• [Stated task]: Give the lines of the listing as a JSON list of strings, one string per line, with blank lines left out. Begin at the line that contains "Select 广告列表 in the sidebar" and stop after the line that contains "will (1034, 495).".

[Item-finding records]
━━━

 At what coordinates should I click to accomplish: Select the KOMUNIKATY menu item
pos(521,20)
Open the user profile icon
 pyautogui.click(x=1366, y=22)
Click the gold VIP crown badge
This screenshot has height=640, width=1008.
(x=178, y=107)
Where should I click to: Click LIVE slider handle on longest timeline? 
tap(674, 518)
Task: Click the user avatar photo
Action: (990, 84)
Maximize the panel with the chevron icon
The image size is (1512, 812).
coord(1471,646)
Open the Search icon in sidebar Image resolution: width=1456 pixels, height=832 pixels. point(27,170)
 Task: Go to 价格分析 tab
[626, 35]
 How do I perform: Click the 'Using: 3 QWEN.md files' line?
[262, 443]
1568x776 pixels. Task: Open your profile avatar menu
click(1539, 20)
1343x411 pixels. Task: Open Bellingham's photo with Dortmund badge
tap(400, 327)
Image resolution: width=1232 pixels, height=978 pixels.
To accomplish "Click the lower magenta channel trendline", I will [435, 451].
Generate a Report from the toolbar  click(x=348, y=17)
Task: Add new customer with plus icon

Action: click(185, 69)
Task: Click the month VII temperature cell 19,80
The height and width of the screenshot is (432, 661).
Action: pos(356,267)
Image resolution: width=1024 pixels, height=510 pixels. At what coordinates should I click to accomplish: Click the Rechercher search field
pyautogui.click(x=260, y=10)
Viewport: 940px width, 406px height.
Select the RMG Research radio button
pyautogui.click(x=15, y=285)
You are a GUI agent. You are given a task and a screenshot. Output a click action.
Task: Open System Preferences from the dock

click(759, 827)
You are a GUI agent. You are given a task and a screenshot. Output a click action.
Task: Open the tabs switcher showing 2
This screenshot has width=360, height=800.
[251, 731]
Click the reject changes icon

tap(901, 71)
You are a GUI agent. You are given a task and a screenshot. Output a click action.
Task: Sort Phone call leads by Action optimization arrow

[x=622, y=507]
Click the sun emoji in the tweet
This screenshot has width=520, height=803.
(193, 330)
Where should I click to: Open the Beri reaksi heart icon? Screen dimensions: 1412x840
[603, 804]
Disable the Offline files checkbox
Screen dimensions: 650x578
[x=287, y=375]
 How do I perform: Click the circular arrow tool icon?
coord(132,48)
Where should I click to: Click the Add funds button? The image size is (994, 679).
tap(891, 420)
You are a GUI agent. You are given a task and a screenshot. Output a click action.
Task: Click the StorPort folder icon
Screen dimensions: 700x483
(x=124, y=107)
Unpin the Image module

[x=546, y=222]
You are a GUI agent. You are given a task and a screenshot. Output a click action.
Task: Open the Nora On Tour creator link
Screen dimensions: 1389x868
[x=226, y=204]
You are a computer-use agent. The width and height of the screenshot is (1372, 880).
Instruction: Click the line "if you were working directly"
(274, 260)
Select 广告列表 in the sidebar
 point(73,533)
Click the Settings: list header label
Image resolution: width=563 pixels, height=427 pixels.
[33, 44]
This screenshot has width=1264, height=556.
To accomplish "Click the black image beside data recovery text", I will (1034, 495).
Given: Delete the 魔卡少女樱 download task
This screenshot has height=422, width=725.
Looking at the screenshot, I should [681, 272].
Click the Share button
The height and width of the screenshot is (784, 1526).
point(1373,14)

━━━

• [Output below]:
[
  "Select 广告列表 in the sidebar",
  " point(73,533)",
  "Click the Settings: list header label",
  "Image resolution: width=563 pixels, height=427 pixels.",
  "[33, 44]",
  "This screenshot has width=1264, height=556.",
  "To accomplish \"Click the black image beside data recovery text\", I will (1034, 495)."
]